Yakitori- Foto di Neve*

Si può scegliere tra carne e pesce e verdure. Il pesce è piuttosto facile da individuare, così come le verdure: peperoni, cipolle, funghi, zucchine, persino aglio (che fatto alla brace è buonissimo e vi assicuro non torna su).  Per la carne si rischia di più, perchè oltre il pollo o il manzo che sono facilmente riconoscibili, c'è tutta una serie di frattaglie difficilmente individuabili e dai sapori sconosciuti.  La cosa migliore è guardare bene e magari anche un po' buttarsi.  

Buon appetito.

Tokyo in tre giorni: come indossare lo yukata

Semplice indossare una vestaglia vero? Lo yukata, però non è una semplice vestaglia, ma una versione semplificata del kimono. Si indossa in tutte quelle occasioni non formali quandoci si rilassa ma allo stesso tempo non si vuole rinunciare ad una certa eleganza. I giapponesi, ma non solo loro, indossano lo yukata d'estate durante le feste popolari e anche d'inverno, soprattutto alle onsen e negli alberghi tradizionali . Lo yukata, che è fatto di cotone stampato va indossato in un certo modo. Le foto le ho scattate nello spogliatoio dell'Oedo Onsen Monogatari e mostrano con chiarezza come si indossa questa versione casual del kimono.
Intanto sotto lo yukata non si rimane nudi, ma si indossa la biancheria intima. Appena infilato aggiustate la lunghezza del collo.

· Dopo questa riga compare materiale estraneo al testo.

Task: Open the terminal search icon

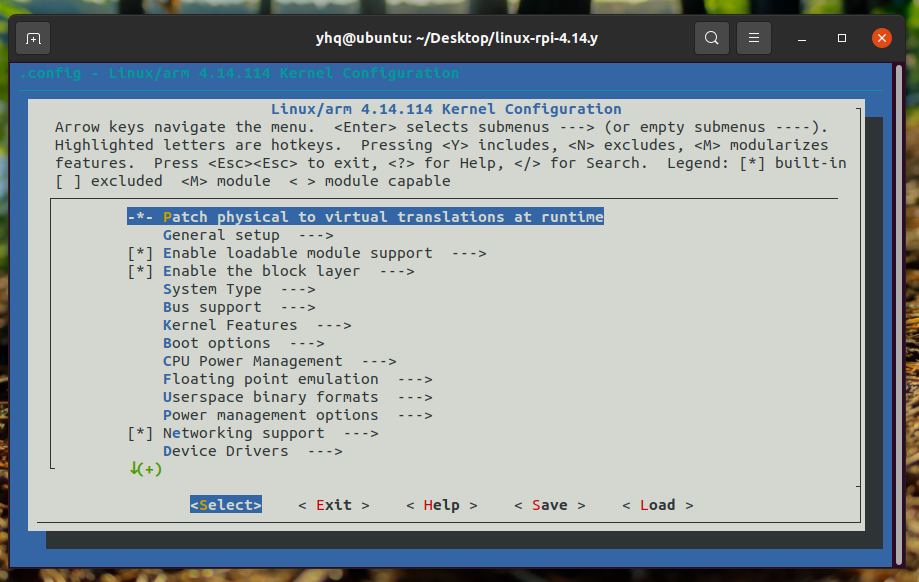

Poi infilate la parte destra sotto la parte sinistra. Uomini e donne lo indossano allo stesso modo. Non fate mai il contrario, cioè mettere la parte destra sulla sinistra poichè così si vestono solo i morti. A questo punto prendete la cintura, aggiustatene la larghezza e mettetela al centro del busto.


Fategli fare un giro dietro la schiena con tutte e due le estremità, riportatela davanti e fate un fiocco.

Infine girate la cintura in senso orario di 180° in modo da portare il fiocco dietro la schiena. Finito. Buona passeggiata o buon bagno!